We also affirm the family court's finding that TPR is in the Twins' best interest. The case at hand is similar to Charleston County Department of Social Services v. King, in which the supreme court found TPR was in the subject child's best interest even though his other siblings, including an autistic child, were returned to their mother. 369 S.C. 96, 104-06, 631 S.E.2d 239, 243-44 (2006). In King, the supreme court emphasized that the child was out of his mother's home for three-and-a-half years and was in the custody of his pre-adoptive foster family for one-and-a-half years. Id. at 106, 631 S.E.2d at 244. The supreme court further noted the child "was in a loving, stable environment" and, despite regular visitation with his biological mother, the child "had no memory of his biological family." Id. Moreover, the supreme court noted the child viewed his foster parents as his mother and father and to remove him "clearly would be very traumatic." Id.
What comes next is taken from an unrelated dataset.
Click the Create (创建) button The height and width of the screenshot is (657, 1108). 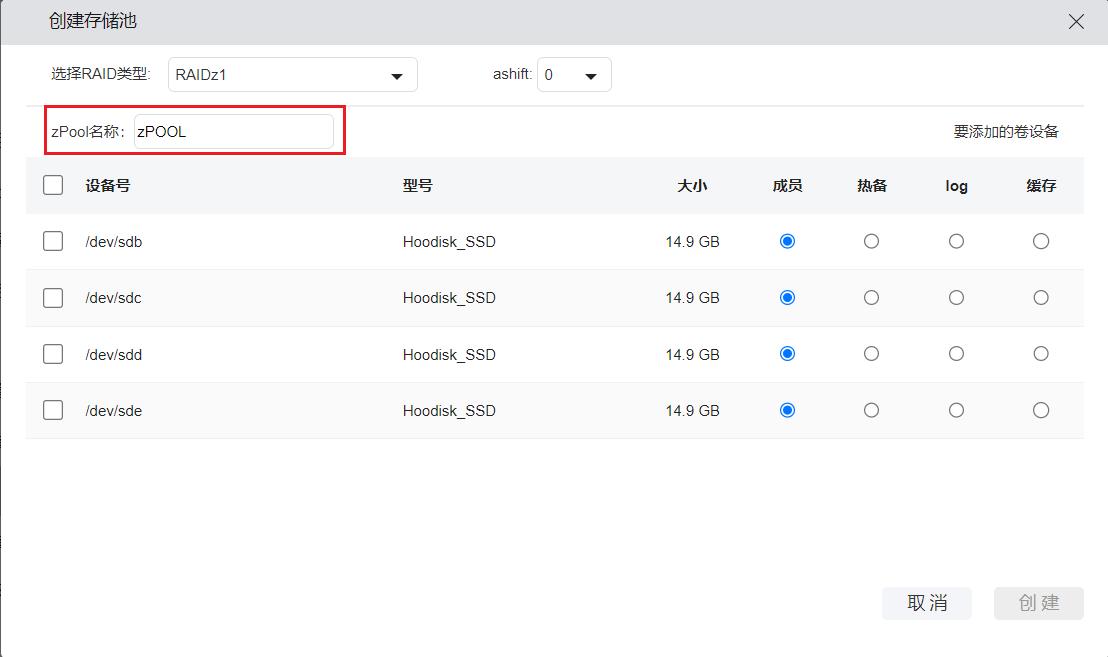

This court is not required to disregard the findings of "the family court, who saw and heard the witnesses, [and] was in a better position to evaluate their credibility and assign comparative weight to their testimony." Headden, 354 S.C. at 609, 582 S.E.2d at 423 (internal quotation marks omitted). "This degree of deference is especially true in cases involving the welfare and best interests of a minor child." Morris, 367 S.C. at 61, 624 S.E.2d at 652. We acknowledge that the family court's specific findings regarding the best interest of the Twins were limited, and we make the following findings of fact under this court's authority to review the record de novo. See Headden, 354 S.C. at 609, 582 S.E.2d at 423.
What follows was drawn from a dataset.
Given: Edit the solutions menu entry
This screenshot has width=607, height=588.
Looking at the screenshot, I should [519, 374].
At the time of the TPR hearing, the Twins' foster family had been caring for them for three years, approximately eighty-seven percent of their short lives. While Mother's recent progress is laudable, the Twins have developed a long-term and loving relationship with their pre-adoptive foster family. The Twins have resided with this same pre-adoptive family since they were five months old and have developed a close bond. The Twins' Guardian ad Litem testified the Twins were very bonded to their pre-adoptive foster family and TPR was in their best interest. Testimony at the hearing showed the Twins consider and call their foster father and his wife their father and mother and that the Twins view the family's other children as their siblings. The Twins' foster father testified the Twins neither expressed a desire to live with Mother nor to his knowledge ever referred to Mother as their parent. The Twins' DSS foster care worker also emphasized the significant connection the Twins had with their foster family and expressed doubt as to whether the Twins know Mother as their biological parent. The Twins' foster father also testified he viewed the Twins as his own daughters and believed removing them from the "only home they know" would be detrimental and opined TPR was in their best interest. We find the family court correctly determined that the best interest of the Twins' was that Mother's parental rights be terminated and that they remain with their pre-adoptive foster family. See S.C. Code Ann. § 63-7-2620 (2010) ("The interests of the child shall prevail if the child's interest and the parental rights conflict."). Accordingly, we find clear and convincing evidence in the record shows TPR is in the Twins' best interest and affirm the decision of the family court.
AFFIRMED.
WILLIAMS, THOMAS, and LOCKEMY, JJ., concur.